Richard se pone de pie.
—No tengo por qué escuchar este tipo de insultos —dice mientras se acomoda el saco—, mucho menos de alguien que en las elecciones solo conoce de derrotas.
Keiko se pone de pie, y engancha su mirada a la de Richard. Parecen un par de boxeadores que en el centro del ring esperan ansiosos el sonido de la campana.
—Por si no te acuerdas, cuando postulé al Congreso fui la congresista más votada.
—¿Y como candidata presidencial? ¿La más choteada?
—Keiko, ¡siéntate! —le ordena Fujimori, con todas las fuerzas que le son posibles.
—Tú también, Richard. ¡Vuelve a sentarte!
Ambos obedecen, retornan a su posición original y, todavía agitados, quedan envueltos en un silencio culposo.
—Ni don César ni yo tenemos tiempo para este tipo de comportamientos —dice Fujimori, entre molesto y decepcionado—.. Se supone que ustedes son el futuro de nuestras familias, de nuestros partidos.
—Eso —apoya Acuña.
—Más todavía —continúa Fujimori—. Se supone que ustedes son el futuro del Perú.
—O de lo que quede de él.
Keiko y Richard se miran mientras escuchan a sus padres. Tras la reprimenda, una luz de arrepentimiento aparece en sus rostros, en sus gestos.
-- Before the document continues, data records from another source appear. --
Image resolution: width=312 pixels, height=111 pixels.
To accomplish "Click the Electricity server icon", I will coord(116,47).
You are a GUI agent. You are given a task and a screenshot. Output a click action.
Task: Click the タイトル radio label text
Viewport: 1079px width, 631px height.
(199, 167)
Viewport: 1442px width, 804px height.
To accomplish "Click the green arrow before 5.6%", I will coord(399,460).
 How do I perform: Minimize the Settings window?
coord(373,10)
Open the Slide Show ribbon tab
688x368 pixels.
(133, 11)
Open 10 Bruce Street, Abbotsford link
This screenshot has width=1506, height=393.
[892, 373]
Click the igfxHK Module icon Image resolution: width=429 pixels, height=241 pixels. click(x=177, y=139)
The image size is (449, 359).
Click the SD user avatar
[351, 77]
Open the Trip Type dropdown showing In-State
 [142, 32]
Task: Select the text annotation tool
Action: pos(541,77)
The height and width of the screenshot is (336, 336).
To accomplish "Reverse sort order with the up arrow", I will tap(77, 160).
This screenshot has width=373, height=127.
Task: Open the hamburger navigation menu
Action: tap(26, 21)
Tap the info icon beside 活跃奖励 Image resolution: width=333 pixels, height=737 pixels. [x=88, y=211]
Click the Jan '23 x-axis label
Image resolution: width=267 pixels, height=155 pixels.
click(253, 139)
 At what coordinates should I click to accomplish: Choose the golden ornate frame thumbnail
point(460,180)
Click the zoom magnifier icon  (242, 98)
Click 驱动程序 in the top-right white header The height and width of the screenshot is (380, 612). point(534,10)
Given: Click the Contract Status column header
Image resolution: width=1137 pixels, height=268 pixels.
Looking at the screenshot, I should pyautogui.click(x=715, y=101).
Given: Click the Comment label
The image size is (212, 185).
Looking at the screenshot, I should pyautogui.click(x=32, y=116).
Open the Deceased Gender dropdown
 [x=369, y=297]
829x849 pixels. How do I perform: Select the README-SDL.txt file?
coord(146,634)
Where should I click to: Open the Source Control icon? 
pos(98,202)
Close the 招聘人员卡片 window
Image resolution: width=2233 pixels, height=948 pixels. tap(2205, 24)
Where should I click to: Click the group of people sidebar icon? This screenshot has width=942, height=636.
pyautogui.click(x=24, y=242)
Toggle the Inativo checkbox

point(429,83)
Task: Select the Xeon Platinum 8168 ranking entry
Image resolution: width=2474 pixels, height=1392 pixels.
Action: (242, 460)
—Vamos a olvidar esto y empecemos de nuevo —dijo Acuña—. Como dice aquí el señor Fujimori, tenemos que estar unidos para poder repartirnos… quiero decir, para poder manejar este país.
La charla continúa un par de horas más hasta que el cielo empieza a oscurecer. Las luces que alumbran el jardín se encienden automáticamente, pero todavía se ven débiles y seguirán así hasta que el día termine de morir. Fujimori mira el reloj que abraza su muñeca y se pone de pie.
—Bueno, tenemos que irnos. Tengo cita con mi médico de cabecera.
—Caramba —dice Acuña—. ¿También tienes dolores de cabeza?
Tras los apretones de manos y los abrazos respectivos, y luego de reiterar la necesidad de agendar la próxima reunión lo antes posible, los Fujimori suben a su camioneta e inician la salida de la propiedad de los Acuña.
—Papi —pregunta Keiko, una vez que las puertas del vehículo se cierran—. ¿Cuánto tiempo más crees que dure esta sociedad con los Acuña?
—¿Hasta cuándo? —dice Fujimori—. Hasta que nos sigan siendo útiles.
Afuera, en el jardín, cerca de la piscina, parados casi en el mismo lugar que recibieron a Fujimori y a Keiko, los Acuña ven la partida de sus invitados y, sonrientes, mueven sus manos haciéndoles adiós.
—Papá —le dice Richard a Acuña—. ¿Hasta cuándo crees que seremos socios de los Fujimori?
—¿Y quién te ha dicho que somos socios? —responde y, de golpe, deja de despedirse con la mano.
El texto es ficticio; por tanto, nada corresponde a la realidad: ni los personajes, ni las situaciones, ni los diálogos, ni quizá el autor. Sin embargo, si usted encuentra en él algún parecido con hechos reales, ¡qué le vamos a hacer!